(Stored data)

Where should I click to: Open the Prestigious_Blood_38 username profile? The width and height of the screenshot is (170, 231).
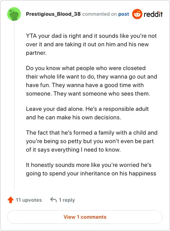[x=53, y=14]
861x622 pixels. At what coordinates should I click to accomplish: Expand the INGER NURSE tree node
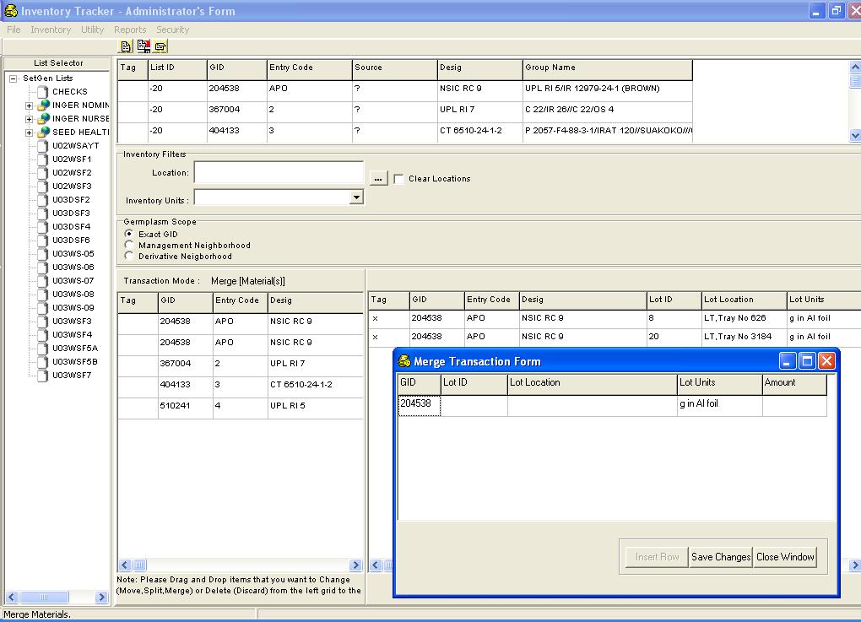29,119
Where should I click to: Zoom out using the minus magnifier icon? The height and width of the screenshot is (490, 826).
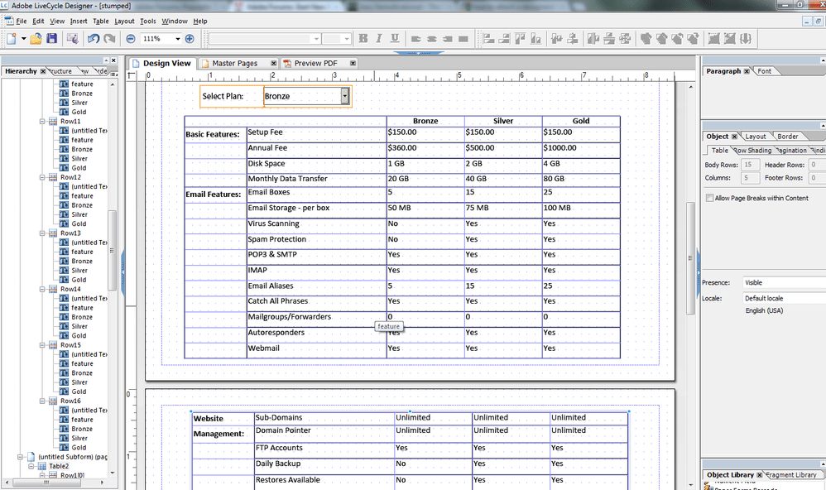(131, 38)

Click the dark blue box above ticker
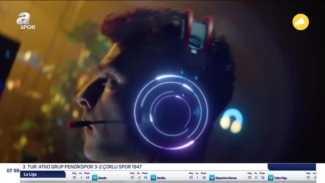tap(291, 167)
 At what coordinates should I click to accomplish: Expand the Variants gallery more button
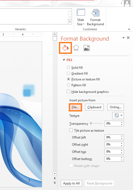click(70, 22)
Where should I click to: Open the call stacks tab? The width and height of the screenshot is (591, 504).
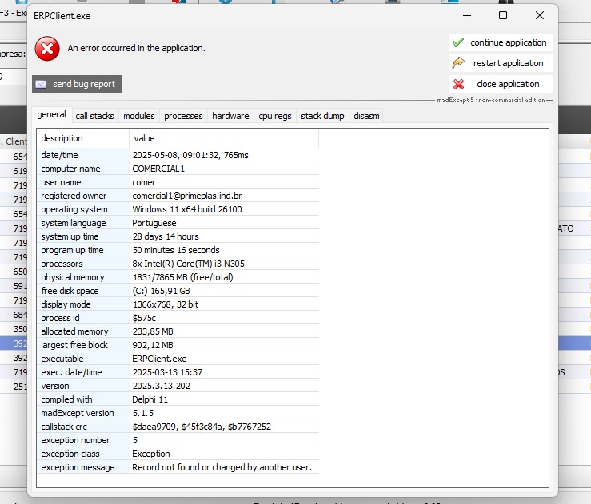point(94,116)
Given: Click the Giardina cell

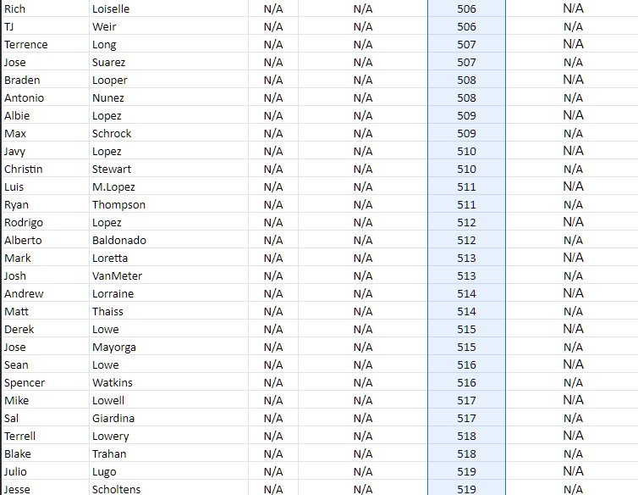Looking at the screenshot, I should point(168,418).
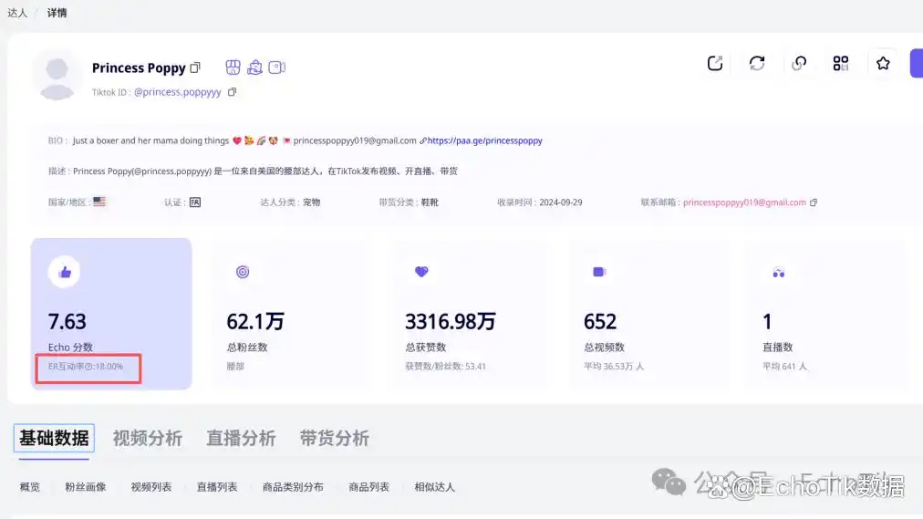Click the shop storefront icon beside name
The height and width of the screenshot is (519, 923).
click(x=233, y=67)
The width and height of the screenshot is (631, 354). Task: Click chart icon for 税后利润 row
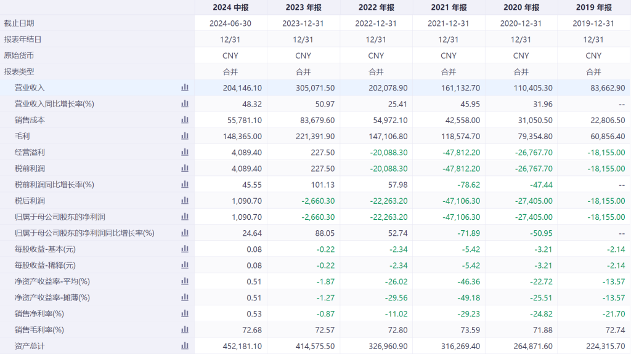tap(184, 201)
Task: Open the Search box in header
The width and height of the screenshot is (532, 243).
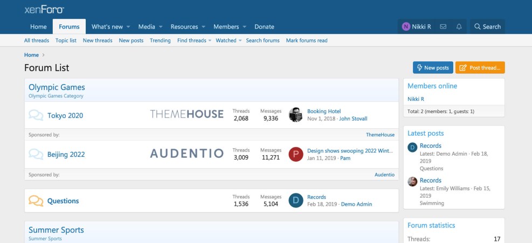Action: click(x=487, y=26)
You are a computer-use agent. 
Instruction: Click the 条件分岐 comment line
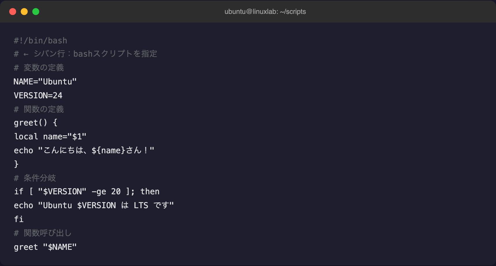pyautogui.click(x=35, y=178)
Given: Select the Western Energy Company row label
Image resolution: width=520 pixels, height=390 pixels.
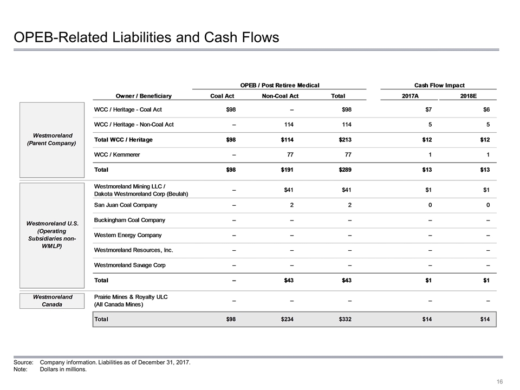Looking at the screenshot, I should click(x=128, y=236).
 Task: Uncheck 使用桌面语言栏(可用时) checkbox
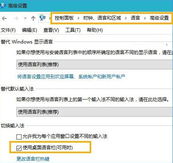(x=19, y=148)
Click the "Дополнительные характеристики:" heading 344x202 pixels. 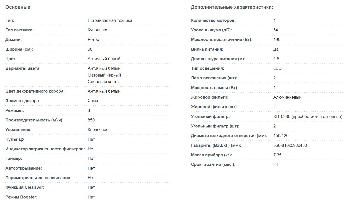(232, 7)
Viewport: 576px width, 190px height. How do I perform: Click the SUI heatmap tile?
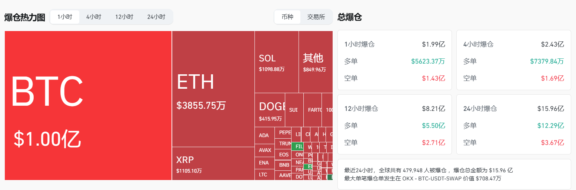(294, 110)
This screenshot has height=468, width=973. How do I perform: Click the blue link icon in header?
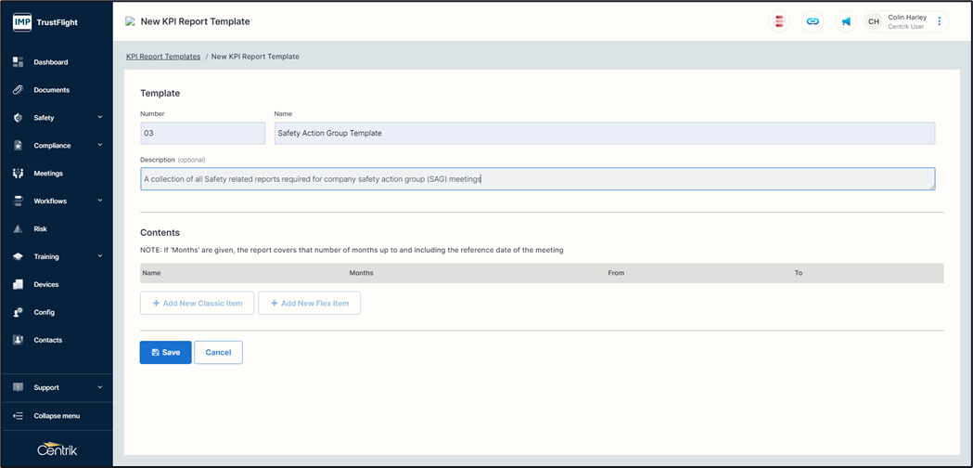click(x=813, y=21)
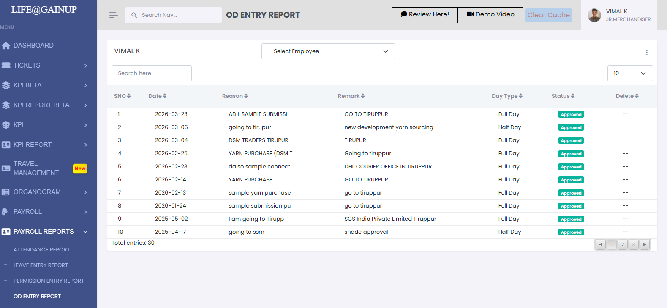Open the three-dot options menu
Viewport: 667px width, 308px height.
click(x=646, y=52)
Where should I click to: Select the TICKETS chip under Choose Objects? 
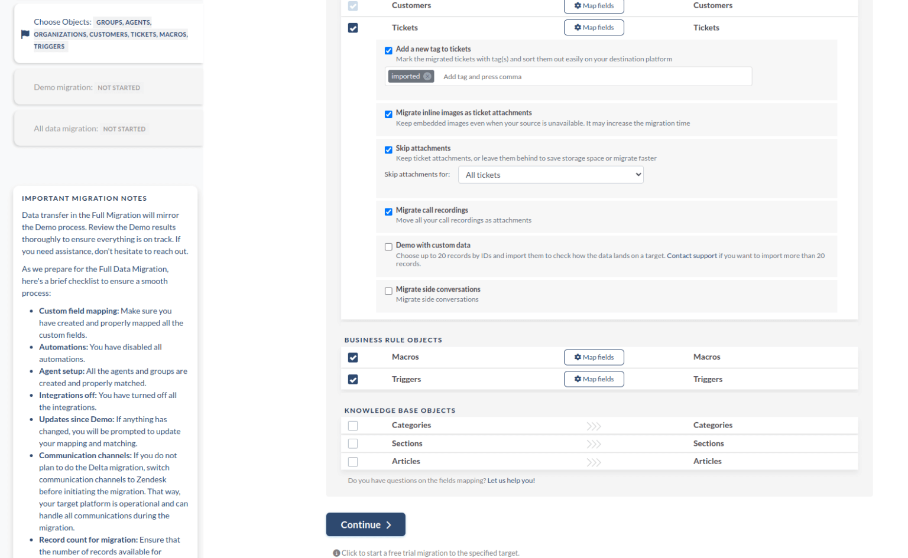pos(143,34)
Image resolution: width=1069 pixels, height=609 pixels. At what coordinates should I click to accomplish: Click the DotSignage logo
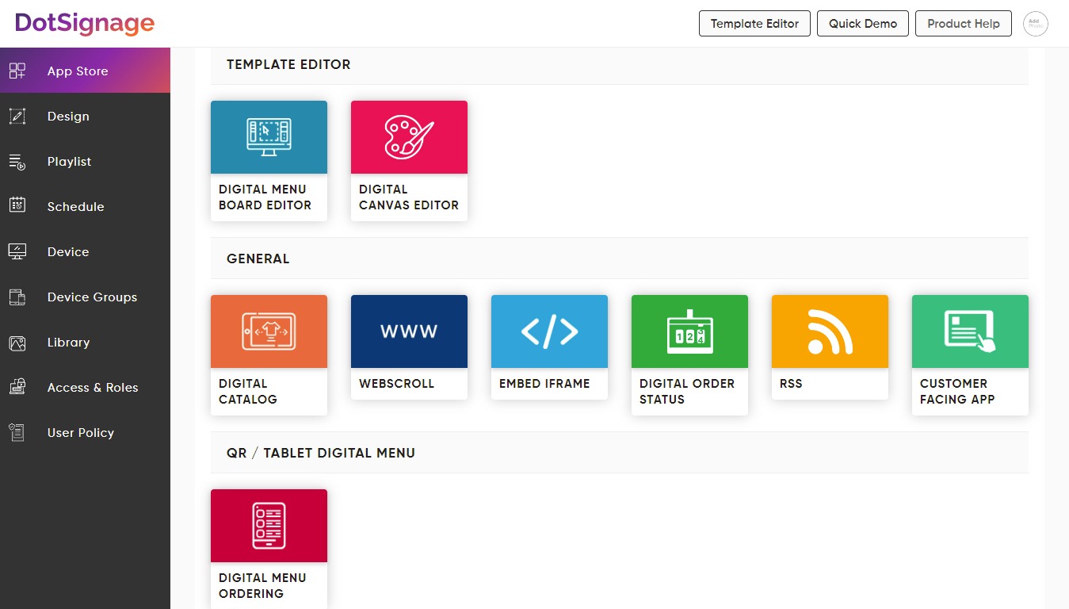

**Your task**
Reproduce word for word the lines running from the line with "Where should I click to: Select" through the end of the data, both included, and nothing else; leave out the pictures.

**Reply to the exercise**
Where should I click to: Select the TICKETS chip under Choose Objects? 
pos(143,34)
Image resolution: width=1069 pixels, height=609 pixels. At what coordinates should I click to accomplish: Click the DotSignage logo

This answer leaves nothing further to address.